Trial set for man accused of killing 10 at King Soopers

210329-BOULDER-SHOOTING-MEMORIAL-VISITORS
Hart Van Denburg/CPR News
Visitors at the makeshift memorial fence outside King Soopers supermarket on Table Mesa Drive, Monday, March 29, 2021.

After considering a “preponderance of the evidence,” a district court judge has ruled that the man accused of the shooting at a Boulder King Soopers in 2021 is mentally competent to aid in his own defense. 

In the ruling from Judge Ingrid S. Bakke, she notes that although  Ahmad Al Aliwi Alissa is currently competent to proceed, it is contingent on his staying on his medication to treat schizophrenia and that “his competency remains tenuous and that he is likely to rapidly decompensate and regress if he stops taking his medication.”

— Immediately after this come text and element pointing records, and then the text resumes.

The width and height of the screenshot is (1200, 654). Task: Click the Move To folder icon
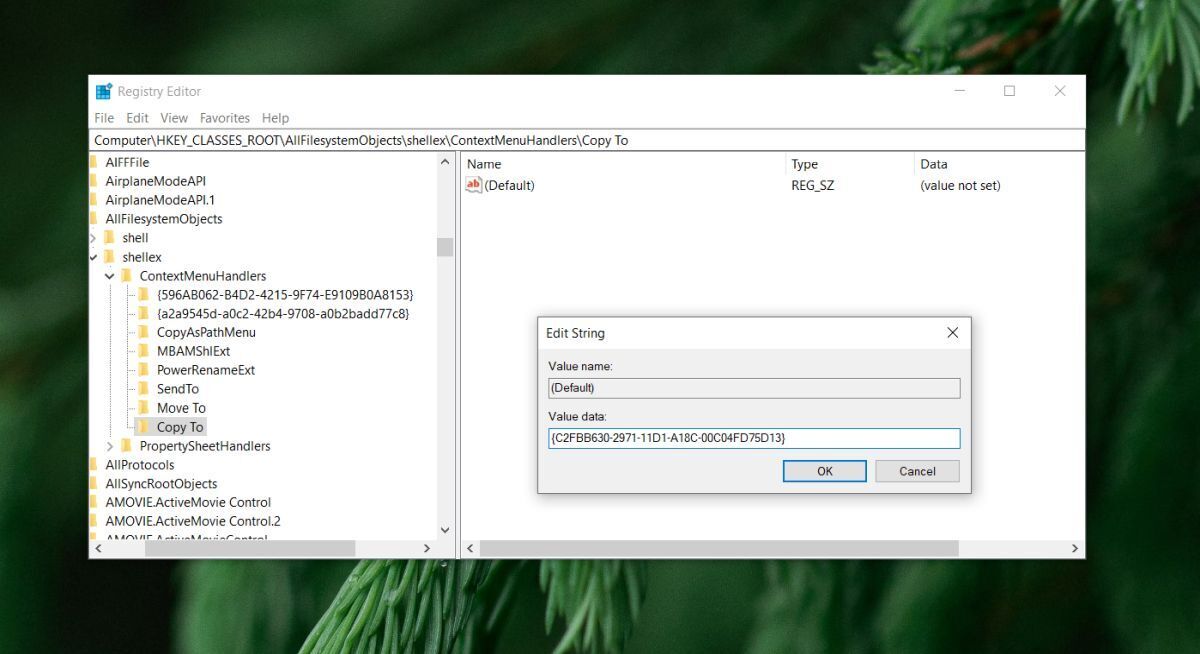(x=144, y=408)
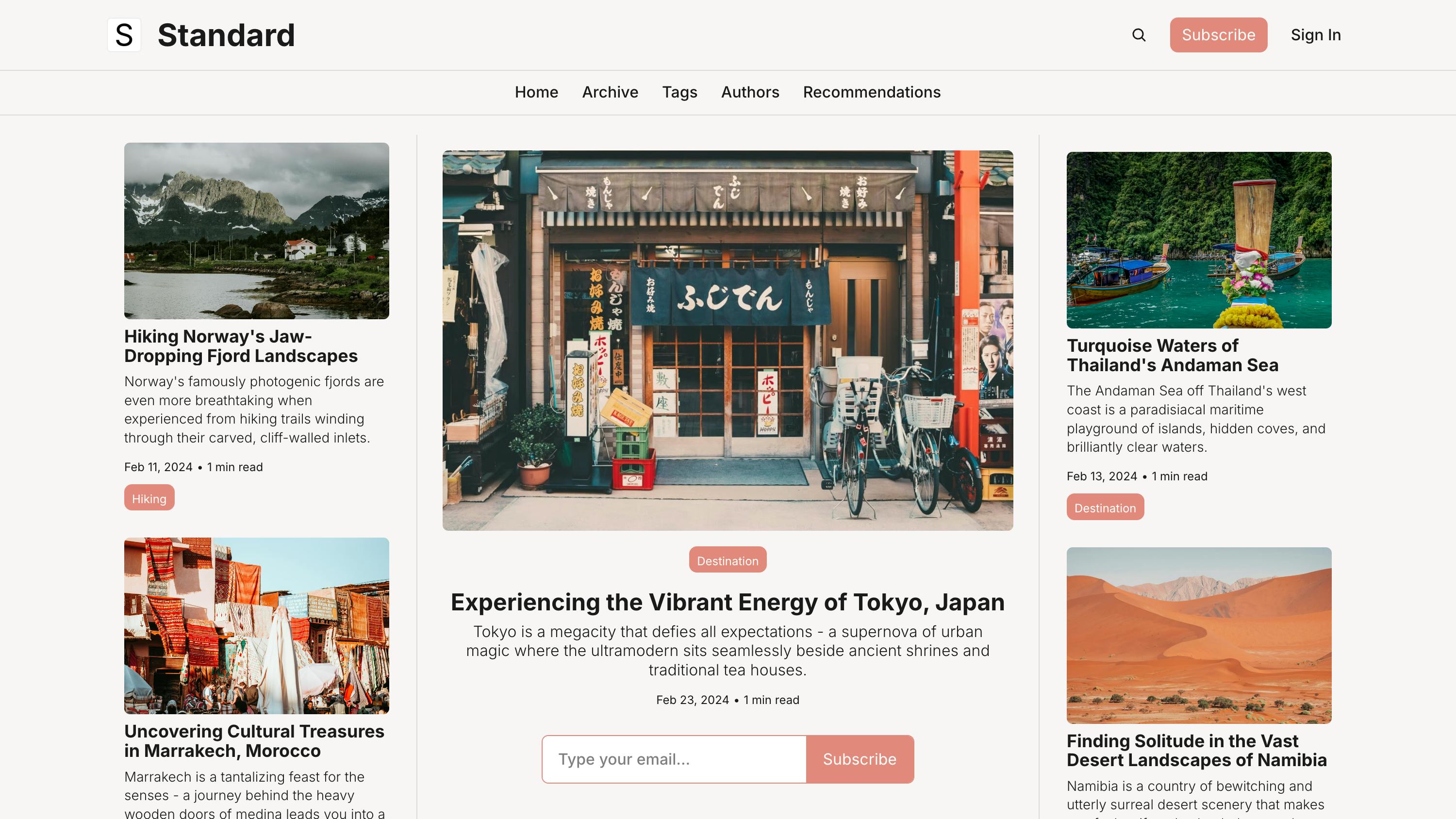Select the Destination tag on the Thailand article
The image size is (1456, 819).
(x=1105, y=507)
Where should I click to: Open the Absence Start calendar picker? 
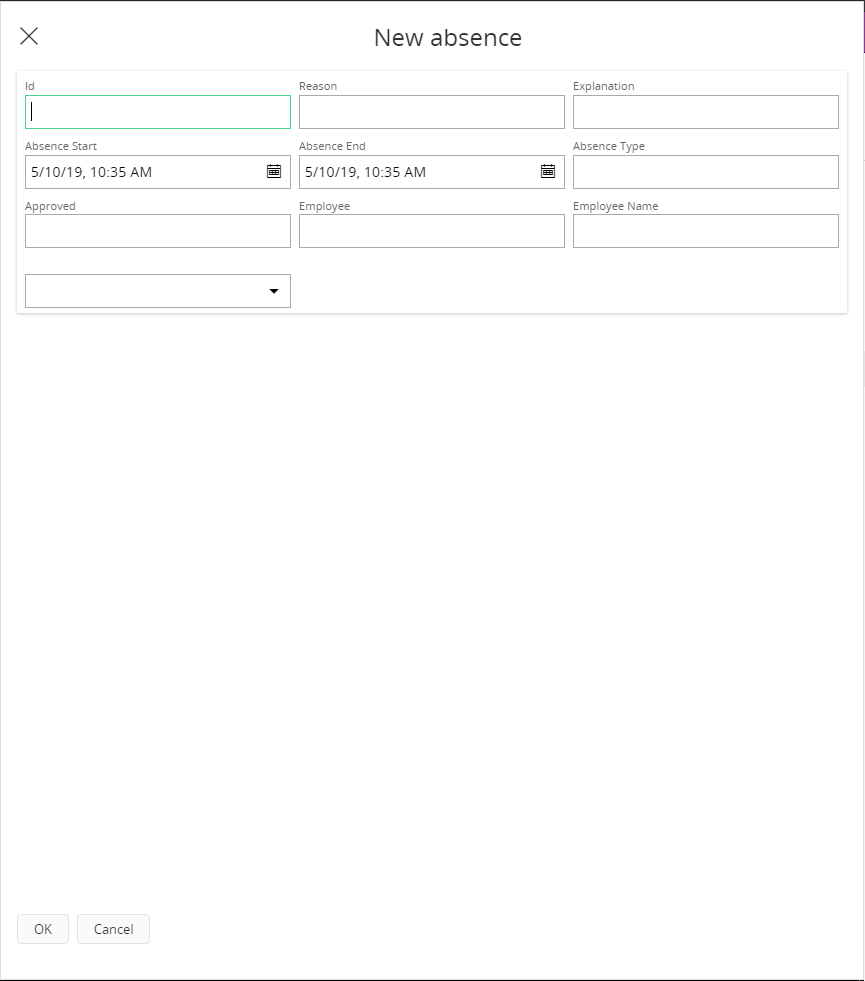coord(274,171)
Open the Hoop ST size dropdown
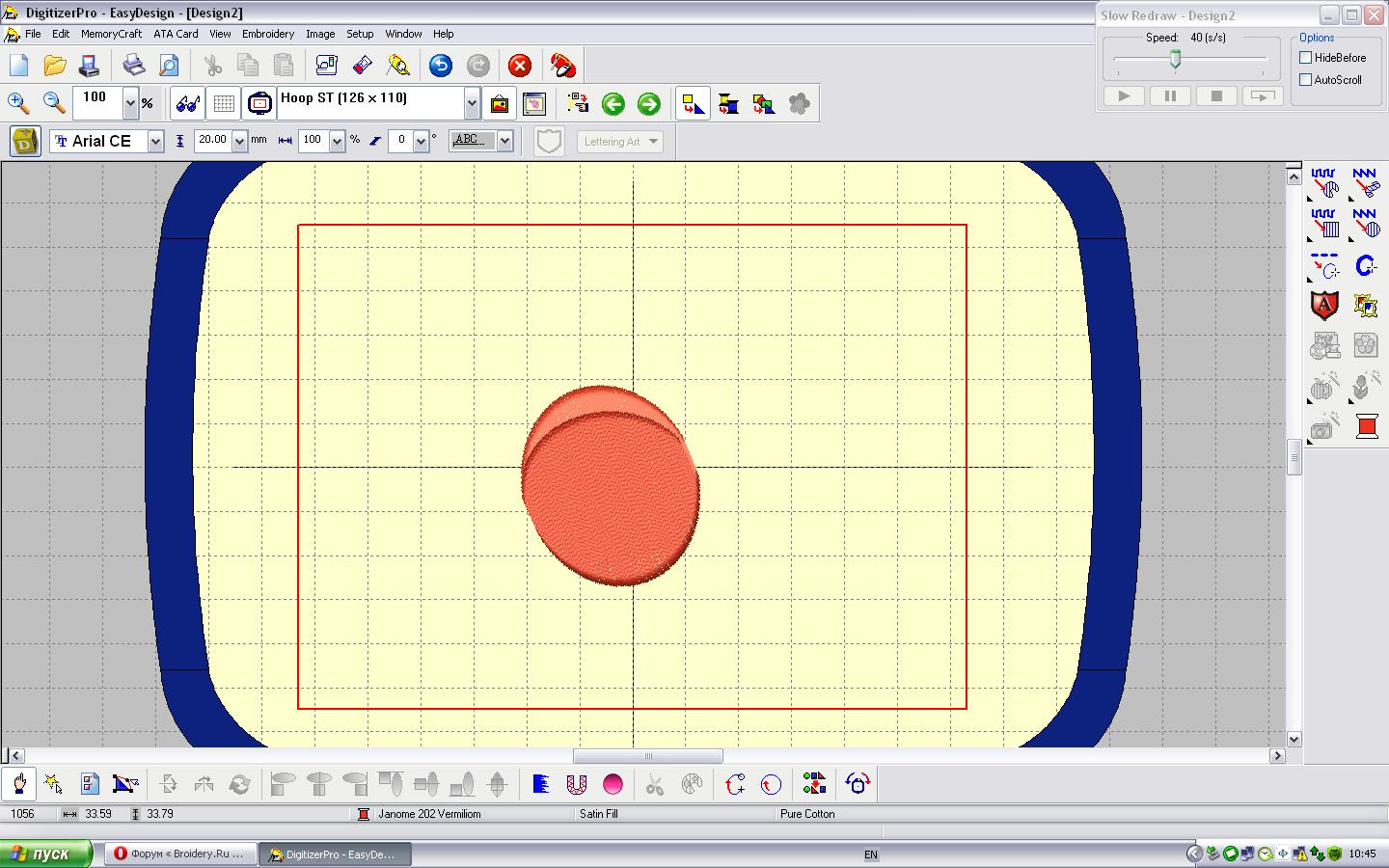Viewport: 1389px width, 868px height. (x=471, y=103)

Bakke said that in June 2023, the defendant specifically said that if the court proceedings continue to trial and he is moved to the Boulder County Jail, he’d stop taking his antipsychotic medication. He refused it during the last competency hearing on Sept. 27.

The recommendation is that Alissa stay in the state mental health hospital in Pueblo where he has been improving while awaiting trial. Bakke acknowledged that she doesn’t have the authority to keep him there but urged that he stays and continues treatment.

In a Friday night statement from the Boulder’s District Attorney, an arrangement to keep the defendant at the state hospital had been made. 

“Given the clinical opinions of the evaluators and the treatment team at the State Hospital, coupled with the Boulder County Jail’s inability to provide involuntary medications and the defendant’s potential unwillingness to voluntarily take medication, the State Hospital granted our request and decided that it is necessary to maintain the defendant at the State Hospital while his case is being litigated,” the DA office said in a statement. 

Alissa’s competency finding has nothing to do with the condition he was in allegedly the day of the March 2021 shooting — only that he understands the justice system enough to be able to help his defense attorneys during the trial.

A preliminary hearing is scheduled for Nov. 14 at 9 a.m.

“This decision provides some hope for the victim families that this case will move forward and that justice will be done.  We will never stop fighting for the right outcome in this case,” said DA Michael Dougherty.

Alissa faces more than 100 criminal charges connected to the shooting, including first-degree murder of 10 people. That includes a Boulder police officer.

 In the hearing last month, he told a forensic psychologist that he bought his automatic weapon so he could carry out a mass shooting and that he wanted to die by having a police officer kill him.